The Board of Education will discuss a blistering, 740-page state report on the Berkeley schools Wednesday night.
The report, prepared by the state’s Fiscal Crisis & Management Assistance Team (FCMAT) found shortcomings with everything from school safety, to payroll administration to the district’s special education program.
Problems range from uncertified fire extinguishers, to payroll failures to a lack of adequate teacher training on special education.
“For a community that prides itself on inclusion and diversity and calls itself progressive, it’s hard even to come up with a scathing enough adjective for Berkeley’s public school record on students with disabilities,” said Julia Epstein, communications director for the Berkeley-based Disability Rights Education and Defense Fund, in a statement last week.
The FCMAT study was funded through a September 2002 bill, authored by former State Assemblywoman Dion Aroner (D-Berkeley), that forgave a $1.1 million fine the school district owed the state for filing late paperwork in 2000, and poured $700,000 of it into the FCMAT report. The bill requires the district to spend the remaining $460,000 to implement the study’s recommendations over the next two years.
FCMAT’s study included findings in five areas: community relations, personnel management, pupil achievement, financial management and facilities management.
FCMAT began work with the district in October 2001, coming on board as a financial adviser one month after the Alameda County Office of Education disapproved Berkeley Unified’s faulty 2001-2002 budget.
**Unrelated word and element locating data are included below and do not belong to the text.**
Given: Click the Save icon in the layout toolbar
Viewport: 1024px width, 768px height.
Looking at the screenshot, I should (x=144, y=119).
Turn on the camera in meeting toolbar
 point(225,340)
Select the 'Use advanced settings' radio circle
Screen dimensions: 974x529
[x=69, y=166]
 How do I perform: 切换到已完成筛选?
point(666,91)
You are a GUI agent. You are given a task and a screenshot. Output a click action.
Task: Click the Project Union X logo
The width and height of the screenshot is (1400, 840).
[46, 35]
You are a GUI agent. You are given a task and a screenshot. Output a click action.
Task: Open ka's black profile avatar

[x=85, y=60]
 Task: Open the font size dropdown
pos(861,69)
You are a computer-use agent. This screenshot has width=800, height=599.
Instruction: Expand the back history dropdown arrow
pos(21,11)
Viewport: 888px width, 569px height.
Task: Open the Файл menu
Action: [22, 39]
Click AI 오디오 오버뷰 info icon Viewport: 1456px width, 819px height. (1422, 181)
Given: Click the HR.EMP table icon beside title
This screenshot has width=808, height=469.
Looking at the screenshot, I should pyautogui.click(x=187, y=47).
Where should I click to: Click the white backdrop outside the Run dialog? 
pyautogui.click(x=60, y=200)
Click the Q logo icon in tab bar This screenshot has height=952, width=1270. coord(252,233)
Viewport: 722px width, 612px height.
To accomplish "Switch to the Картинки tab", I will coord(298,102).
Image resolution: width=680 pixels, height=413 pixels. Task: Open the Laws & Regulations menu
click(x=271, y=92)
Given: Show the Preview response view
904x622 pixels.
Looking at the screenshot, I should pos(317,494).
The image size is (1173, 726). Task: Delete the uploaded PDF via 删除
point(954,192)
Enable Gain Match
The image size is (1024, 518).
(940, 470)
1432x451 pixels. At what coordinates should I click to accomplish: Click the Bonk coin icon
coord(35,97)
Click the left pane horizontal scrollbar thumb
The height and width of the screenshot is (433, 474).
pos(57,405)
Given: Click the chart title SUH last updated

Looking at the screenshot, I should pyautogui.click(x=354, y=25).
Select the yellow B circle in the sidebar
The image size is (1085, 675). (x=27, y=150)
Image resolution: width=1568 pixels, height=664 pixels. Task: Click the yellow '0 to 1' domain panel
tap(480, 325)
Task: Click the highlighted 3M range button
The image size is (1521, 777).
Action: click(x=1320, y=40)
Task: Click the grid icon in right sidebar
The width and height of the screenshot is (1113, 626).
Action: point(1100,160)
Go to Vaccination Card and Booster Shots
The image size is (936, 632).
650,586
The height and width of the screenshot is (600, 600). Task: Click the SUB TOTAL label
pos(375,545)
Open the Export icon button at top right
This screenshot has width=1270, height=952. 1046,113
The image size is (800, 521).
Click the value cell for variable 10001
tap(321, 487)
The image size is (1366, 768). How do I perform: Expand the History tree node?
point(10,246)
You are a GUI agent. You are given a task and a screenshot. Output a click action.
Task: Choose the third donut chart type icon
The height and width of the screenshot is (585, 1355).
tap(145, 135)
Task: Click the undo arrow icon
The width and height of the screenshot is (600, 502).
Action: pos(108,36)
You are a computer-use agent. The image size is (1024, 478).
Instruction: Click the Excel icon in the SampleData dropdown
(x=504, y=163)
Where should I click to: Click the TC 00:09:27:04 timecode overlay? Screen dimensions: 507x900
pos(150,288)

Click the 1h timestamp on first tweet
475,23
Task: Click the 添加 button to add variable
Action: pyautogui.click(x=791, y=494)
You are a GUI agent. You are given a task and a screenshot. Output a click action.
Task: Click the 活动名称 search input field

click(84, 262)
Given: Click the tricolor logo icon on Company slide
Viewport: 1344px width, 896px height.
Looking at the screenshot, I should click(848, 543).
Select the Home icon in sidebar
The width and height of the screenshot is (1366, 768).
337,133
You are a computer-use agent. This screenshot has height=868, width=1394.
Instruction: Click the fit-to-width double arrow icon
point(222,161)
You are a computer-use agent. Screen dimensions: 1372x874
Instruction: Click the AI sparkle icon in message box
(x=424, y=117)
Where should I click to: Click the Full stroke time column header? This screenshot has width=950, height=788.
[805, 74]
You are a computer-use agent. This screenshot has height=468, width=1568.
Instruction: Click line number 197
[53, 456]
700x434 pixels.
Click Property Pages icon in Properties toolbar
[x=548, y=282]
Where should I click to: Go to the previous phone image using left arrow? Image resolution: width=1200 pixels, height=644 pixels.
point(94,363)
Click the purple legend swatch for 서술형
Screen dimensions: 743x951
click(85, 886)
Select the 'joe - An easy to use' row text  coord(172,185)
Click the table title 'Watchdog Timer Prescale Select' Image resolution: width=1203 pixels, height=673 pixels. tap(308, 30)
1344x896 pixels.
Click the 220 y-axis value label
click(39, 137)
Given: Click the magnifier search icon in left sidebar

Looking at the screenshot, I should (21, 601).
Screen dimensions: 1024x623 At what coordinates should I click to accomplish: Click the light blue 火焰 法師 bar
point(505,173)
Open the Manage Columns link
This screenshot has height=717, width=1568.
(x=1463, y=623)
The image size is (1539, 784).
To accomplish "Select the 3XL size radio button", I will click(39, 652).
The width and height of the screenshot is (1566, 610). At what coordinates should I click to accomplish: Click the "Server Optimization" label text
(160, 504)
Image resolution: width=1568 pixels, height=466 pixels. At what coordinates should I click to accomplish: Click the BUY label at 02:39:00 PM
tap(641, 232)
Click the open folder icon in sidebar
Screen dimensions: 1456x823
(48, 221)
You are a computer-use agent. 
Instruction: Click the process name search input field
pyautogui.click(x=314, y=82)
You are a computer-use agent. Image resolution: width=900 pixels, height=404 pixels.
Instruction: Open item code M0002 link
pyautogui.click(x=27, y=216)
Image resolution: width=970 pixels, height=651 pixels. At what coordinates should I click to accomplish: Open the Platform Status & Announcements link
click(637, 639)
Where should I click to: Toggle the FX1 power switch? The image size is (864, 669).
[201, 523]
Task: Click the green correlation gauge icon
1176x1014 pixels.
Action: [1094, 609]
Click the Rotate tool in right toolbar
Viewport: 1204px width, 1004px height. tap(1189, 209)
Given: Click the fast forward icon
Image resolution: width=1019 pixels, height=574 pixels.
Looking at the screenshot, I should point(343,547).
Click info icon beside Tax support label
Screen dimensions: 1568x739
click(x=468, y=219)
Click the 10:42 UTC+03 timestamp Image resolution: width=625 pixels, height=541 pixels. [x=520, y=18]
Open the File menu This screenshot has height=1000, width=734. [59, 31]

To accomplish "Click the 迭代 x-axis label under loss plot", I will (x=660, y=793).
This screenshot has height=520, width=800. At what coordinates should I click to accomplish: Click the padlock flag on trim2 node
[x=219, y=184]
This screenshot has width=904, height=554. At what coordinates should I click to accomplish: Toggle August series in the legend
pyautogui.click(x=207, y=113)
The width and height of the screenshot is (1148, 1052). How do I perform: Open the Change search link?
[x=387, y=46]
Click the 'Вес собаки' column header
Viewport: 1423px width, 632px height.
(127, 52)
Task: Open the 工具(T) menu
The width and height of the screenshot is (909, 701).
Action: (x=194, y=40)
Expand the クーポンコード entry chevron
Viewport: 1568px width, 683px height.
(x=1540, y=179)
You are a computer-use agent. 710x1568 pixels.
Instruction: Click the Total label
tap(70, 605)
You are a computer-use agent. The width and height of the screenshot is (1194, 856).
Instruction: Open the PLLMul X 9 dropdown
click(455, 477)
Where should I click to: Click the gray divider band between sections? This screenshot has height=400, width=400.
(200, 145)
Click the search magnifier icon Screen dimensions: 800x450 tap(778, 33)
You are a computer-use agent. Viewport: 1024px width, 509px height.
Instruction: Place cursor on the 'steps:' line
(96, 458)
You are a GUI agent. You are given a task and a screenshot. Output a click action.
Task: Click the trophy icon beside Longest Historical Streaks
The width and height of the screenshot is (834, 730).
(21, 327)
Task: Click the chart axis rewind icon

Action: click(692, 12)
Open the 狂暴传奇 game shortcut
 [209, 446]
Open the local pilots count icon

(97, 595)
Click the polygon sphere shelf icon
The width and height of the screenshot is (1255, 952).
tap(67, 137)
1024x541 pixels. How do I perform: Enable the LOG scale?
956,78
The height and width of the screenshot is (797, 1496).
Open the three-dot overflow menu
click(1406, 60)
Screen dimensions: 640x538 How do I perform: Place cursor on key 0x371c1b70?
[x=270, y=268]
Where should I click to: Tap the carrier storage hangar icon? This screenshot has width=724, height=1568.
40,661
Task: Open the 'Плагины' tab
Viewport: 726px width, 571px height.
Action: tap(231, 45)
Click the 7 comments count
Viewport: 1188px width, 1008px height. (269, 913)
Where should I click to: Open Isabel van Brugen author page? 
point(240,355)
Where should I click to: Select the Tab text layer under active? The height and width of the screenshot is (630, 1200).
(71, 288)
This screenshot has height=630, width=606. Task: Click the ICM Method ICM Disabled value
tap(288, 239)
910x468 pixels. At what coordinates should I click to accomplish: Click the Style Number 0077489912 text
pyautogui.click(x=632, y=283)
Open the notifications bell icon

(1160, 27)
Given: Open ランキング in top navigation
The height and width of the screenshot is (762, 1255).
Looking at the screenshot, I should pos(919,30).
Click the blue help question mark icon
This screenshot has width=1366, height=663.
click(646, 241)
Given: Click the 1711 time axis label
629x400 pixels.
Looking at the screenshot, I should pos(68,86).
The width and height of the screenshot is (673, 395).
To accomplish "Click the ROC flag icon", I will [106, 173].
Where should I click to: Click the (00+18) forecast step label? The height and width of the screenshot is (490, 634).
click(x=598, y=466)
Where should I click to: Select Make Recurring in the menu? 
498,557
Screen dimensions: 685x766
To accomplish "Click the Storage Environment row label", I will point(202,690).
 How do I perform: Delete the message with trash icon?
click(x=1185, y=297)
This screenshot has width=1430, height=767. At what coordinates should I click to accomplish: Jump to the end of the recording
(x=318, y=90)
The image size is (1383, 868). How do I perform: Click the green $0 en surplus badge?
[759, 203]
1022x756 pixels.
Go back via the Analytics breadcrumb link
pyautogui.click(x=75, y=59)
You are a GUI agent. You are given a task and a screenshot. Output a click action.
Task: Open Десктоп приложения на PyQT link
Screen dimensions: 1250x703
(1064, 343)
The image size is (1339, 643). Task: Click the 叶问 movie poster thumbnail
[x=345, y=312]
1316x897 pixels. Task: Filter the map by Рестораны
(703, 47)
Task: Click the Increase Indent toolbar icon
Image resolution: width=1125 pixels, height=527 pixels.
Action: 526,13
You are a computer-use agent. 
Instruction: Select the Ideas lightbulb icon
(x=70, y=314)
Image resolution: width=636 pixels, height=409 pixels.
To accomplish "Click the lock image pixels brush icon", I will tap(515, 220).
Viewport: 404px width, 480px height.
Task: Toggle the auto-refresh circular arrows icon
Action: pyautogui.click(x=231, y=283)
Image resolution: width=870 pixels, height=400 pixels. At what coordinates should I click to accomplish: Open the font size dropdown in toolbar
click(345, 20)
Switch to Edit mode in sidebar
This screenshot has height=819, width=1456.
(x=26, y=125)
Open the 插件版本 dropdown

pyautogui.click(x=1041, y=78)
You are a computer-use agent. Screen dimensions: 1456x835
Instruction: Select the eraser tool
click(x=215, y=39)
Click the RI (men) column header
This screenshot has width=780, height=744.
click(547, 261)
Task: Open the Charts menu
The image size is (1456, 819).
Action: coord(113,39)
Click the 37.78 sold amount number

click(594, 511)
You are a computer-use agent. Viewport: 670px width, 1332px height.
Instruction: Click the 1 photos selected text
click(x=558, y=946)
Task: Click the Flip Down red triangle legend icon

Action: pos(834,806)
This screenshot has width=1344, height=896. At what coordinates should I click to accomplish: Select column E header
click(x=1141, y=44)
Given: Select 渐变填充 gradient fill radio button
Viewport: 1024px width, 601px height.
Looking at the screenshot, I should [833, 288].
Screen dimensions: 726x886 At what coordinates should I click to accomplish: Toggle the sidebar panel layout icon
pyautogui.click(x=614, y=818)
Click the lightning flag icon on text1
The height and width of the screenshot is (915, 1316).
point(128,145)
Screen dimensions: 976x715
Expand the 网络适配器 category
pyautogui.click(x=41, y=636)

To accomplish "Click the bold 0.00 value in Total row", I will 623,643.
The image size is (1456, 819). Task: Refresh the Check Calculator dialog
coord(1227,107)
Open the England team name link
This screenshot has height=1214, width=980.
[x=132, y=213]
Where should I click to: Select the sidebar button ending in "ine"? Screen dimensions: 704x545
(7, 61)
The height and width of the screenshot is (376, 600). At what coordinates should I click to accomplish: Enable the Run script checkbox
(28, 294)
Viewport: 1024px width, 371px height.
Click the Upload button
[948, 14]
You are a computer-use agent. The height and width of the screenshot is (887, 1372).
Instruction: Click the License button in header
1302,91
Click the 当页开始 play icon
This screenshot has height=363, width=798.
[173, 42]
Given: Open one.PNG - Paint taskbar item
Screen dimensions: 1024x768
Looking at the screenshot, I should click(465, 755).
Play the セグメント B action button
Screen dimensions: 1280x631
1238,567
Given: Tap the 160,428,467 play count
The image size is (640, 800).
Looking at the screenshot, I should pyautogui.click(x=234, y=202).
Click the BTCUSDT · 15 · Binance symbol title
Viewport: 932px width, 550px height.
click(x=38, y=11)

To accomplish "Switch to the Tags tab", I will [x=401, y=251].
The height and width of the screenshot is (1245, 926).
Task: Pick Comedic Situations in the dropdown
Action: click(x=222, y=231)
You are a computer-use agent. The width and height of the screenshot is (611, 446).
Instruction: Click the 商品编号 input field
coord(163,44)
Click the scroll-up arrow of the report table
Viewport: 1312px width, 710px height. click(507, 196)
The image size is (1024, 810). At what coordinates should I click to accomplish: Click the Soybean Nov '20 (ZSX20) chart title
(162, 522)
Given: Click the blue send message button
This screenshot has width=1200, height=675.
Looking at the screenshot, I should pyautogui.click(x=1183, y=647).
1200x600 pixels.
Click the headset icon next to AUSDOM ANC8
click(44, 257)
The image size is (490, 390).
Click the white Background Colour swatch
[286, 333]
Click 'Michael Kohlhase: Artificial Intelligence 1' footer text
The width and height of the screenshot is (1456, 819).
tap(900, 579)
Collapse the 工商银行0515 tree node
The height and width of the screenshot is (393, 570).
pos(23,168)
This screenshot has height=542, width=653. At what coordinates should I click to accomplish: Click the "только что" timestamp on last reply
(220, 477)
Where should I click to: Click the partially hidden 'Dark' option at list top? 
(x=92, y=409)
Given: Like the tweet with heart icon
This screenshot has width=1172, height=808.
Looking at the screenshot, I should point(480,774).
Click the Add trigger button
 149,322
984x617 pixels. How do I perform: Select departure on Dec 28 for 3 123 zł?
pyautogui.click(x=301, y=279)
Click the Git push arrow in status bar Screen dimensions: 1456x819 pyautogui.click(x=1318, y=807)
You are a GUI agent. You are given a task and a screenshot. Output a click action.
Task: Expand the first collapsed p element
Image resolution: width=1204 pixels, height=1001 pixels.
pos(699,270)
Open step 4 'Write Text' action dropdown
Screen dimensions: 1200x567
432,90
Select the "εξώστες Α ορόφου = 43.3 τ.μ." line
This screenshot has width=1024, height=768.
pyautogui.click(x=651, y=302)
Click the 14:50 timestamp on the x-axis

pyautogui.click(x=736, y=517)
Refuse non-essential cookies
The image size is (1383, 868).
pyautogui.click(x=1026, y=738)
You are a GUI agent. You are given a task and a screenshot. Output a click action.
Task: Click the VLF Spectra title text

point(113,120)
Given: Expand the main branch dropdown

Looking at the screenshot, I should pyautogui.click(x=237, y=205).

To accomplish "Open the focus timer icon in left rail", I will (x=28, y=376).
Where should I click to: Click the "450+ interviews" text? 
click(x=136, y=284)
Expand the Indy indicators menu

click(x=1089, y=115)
A year later, Aroner’s bill gave FCMAT the broader responsibility of conducting the wide-ranging study it issued last month. FCMAT officials, who worked with four subcontractors to complete the report, will be on hand at the Wednesday night meeting to discuss their findings and expectations for change over the next two years.
The meeting begins at 7:30 p.m. at Old City Hall, 2134 Martin Luther King Jr. Way.